Collected data entries
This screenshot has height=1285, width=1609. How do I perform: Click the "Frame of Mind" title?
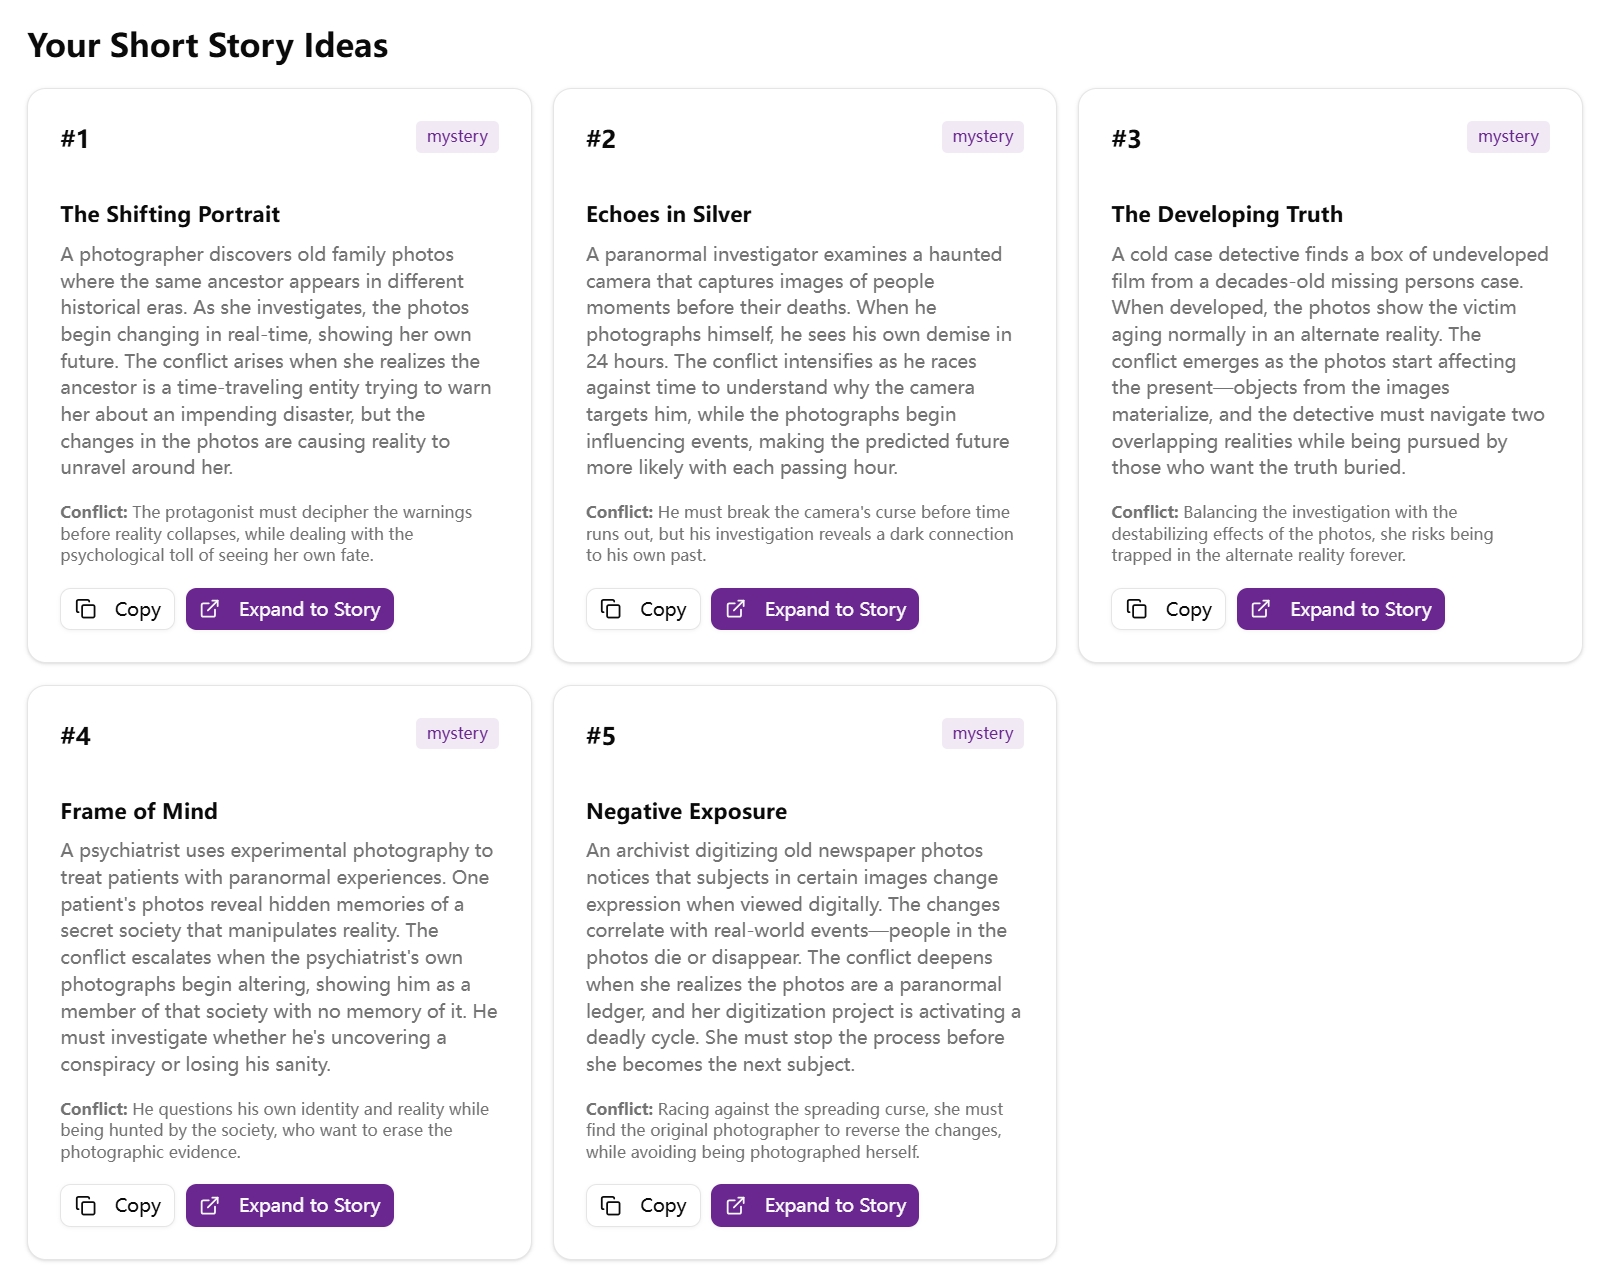point(139,811)
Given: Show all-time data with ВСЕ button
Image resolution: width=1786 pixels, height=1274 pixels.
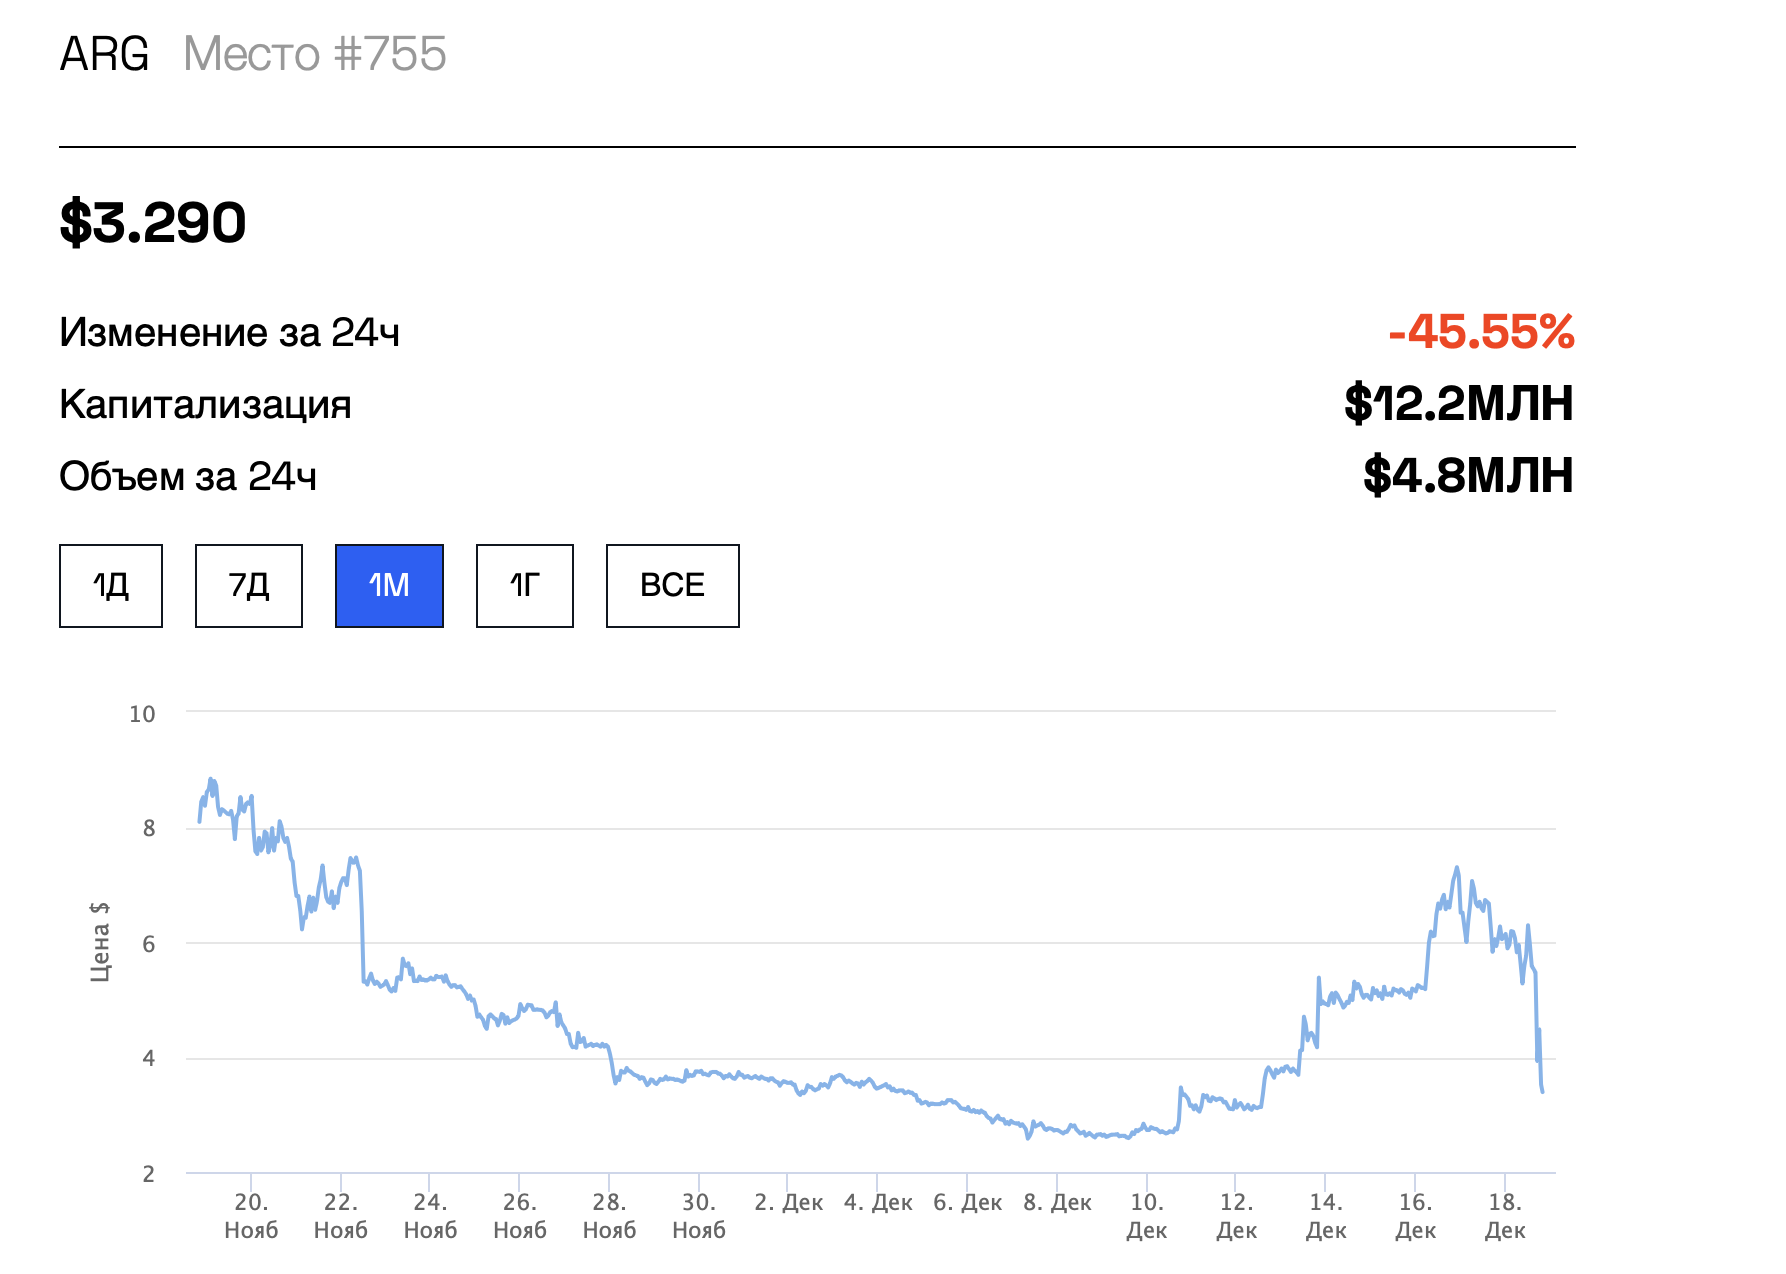Looking at the screenshot, I should (x=673, y=586).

=== Assignment ===
Every line of the data above should be returned exactly, with the pictures removed.

=== Solution ===
This screenshot has height=1285, width=1609. How do I perform: Click the "Frame of Mind" title?
point(139,811)
Given: Show all-time data with ВСЕ button
Image resolution: width=1786 pixels, height=1274 pixels.
Looking at the screenshot, I should (x=673, y=586).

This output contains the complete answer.